2006-08-02 17:54:12 | 社会
 日本は格差社会になっていないと、いかに強弁してもその実態が存在していることは歴然としている。もともと社会には従来から格差があるのであってその事実は誰も否定することはできないが、問題は格差社会が広がっていることにある。それを如実に表明しているのが雇用者中における非正社員の増大だ。1990年以前は、非正社員というとパート、アルバイトと言われた労働者であったが、1990年以後はこれに加えて、派遣社員、請負会社社員と言われる就業先企業にとっての非正社員の極端な増加である。統計上、派遣社員や請負会社社員は、派遣会社や請負会社の正社員に括られているが、実際は就業先企業では明らかにその企業の正社員と区別される非正社員なのである。これら非正社員の特徴は、労働はほとんど正社員と同じだが、賃金が正社員の6~7割程度と極めて不利な状態に置かれている。

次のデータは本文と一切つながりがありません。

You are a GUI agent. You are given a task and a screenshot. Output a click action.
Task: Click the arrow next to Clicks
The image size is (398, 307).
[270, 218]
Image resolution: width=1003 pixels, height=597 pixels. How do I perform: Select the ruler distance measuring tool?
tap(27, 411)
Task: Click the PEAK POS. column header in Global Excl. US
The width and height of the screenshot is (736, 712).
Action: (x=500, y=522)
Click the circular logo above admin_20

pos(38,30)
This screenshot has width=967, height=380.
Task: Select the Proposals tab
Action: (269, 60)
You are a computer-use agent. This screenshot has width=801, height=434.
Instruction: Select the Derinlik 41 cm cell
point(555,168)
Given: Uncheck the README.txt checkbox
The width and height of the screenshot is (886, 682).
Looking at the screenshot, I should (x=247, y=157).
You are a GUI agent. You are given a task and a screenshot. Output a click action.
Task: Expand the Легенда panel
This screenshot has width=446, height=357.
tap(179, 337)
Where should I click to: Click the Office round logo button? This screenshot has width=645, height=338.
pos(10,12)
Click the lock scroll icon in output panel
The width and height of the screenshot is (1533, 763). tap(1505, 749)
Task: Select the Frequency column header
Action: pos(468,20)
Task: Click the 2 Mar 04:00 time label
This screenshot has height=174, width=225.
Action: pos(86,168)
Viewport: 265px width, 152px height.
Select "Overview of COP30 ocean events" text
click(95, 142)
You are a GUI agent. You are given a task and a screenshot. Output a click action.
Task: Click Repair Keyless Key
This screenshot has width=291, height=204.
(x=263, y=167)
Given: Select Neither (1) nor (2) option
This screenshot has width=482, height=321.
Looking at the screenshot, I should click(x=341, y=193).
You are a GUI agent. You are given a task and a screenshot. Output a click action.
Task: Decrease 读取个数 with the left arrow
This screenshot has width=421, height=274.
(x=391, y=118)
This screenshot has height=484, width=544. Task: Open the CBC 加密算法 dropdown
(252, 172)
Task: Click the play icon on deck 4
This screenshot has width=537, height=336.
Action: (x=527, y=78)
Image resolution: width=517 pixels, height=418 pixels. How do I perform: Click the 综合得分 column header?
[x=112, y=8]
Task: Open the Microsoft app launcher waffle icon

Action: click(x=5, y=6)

その差額の多くが派遣会社や請負会社の利益になる仕組みだからである。加えて、就労先が変わることがしばしばで、その結果定着率が低くなっている。派遣社員や請負会社社員は極めて不安定な立場で就労しているので将来設計が建て難い状況に置かれている。これらの実態にメスを入れない限り、税収、年金制度の安定化、少子化の歯止めなど難問解決は不可能である。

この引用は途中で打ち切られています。